10. EMA Model Accuracy — glm-5.1 EMA 0.941
Layer: L7 omp-ema-tracker
Grade: A — reliable at n=8; production confidence requires n≥50
Mechanism: Exponential moving average of model task success rates. Alpha=0.3. Updated via omp-ema-tracker log <model> <type> <true|false> [tokens].
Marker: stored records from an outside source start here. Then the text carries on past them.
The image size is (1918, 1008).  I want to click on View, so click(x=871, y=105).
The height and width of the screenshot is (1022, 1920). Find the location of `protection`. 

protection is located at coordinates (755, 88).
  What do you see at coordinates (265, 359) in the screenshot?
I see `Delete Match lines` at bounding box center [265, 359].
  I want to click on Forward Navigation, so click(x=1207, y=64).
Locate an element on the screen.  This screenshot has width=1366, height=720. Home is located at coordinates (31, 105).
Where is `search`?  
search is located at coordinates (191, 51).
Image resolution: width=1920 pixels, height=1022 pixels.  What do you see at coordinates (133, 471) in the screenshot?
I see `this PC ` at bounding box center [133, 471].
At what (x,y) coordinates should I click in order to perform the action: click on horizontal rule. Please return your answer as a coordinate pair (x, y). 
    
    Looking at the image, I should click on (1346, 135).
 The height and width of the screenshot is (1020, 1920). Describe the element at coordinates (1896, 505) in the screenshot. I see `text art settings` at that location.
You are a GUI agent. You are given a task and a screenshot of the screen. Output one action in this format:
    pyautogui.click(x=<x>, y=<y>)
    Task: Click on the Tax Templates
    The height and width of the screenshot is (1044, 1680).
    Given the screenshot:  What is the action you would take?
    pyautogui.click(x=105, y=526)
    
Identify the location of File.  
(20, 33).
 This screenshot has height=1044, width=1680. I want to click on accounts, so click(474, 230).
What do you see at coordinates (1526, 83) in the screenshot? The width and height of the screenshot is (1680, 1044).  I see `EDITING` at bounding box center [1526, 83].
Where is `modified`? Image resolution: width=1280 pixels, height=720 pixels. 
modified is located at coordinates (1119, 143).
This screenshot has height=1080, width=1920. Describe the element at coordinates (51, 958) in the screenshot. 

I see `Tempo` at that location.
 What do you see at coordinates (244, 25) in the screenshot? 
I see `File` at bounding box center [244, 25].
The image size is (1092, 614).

| Model | EMA Score | Task Count | Routing Signal |
|---|---|---|---|
| glm-5.1 | 0.941 | 8 | ★ (>0.8) |
| glm-4.7 | — | — | — |
| glm-4.5-air | — | — | — |
EMA threshold signals: ★ = high confidence (>0.8), ↓ = de-prioritize (<0.6). The 0.941 EMA for glm-5.1 is consistent with its role as the primary complex-task model, but 8 tasks is a small sample for stable EMA convergence. Grade A reflects accuracy at current data volume, not a ceiling on the mechanism.
EMA Tracking Detail
The EMA tracker uses alpha=0.3, which weights recent outcomes more heavily than older ones while damping noise:
EMA_new = alpha × outcome + (1 - alpha) × EMA_prev
= 0.3 × outcome + 0.7 × EMA_prev
A single failure on glm-5.1 (current EMA 0.941) would produce:
EMA_new = 0.3 × 0 + 0.7 × 0.941 = 0.659
This would drop the model below the ↓ threshold (0.6), making the EMA responsive to quality degradation after approximately 3 consecutive failures from a healthy baseline.
Regression Detection Architecture
The regression gate (Layer 9) uses golden-value diffing, not statistical detection:
omp-regression add "cascade-chain" "3 models checked"
omp-regression run # diffs live output against golden
This is deterministic: either the output matches or it doesn’t. It is not a performance anomaly detector. Latency regression detection (e.g., cache hit time doubling) requires separate monitoring outside the current regression gate implementation.
Notes on Measurement Conditions
All latency figures were measured on a single node under normal interactive load (no concurrent swarm runs, no GPU inference active). The 18-file omp-playground codebase is small — hydration savings percentages are expected to hold or improve on larger codebases due to higher baseline read cost. Budget and EMA figures will stabilize as session volume increases.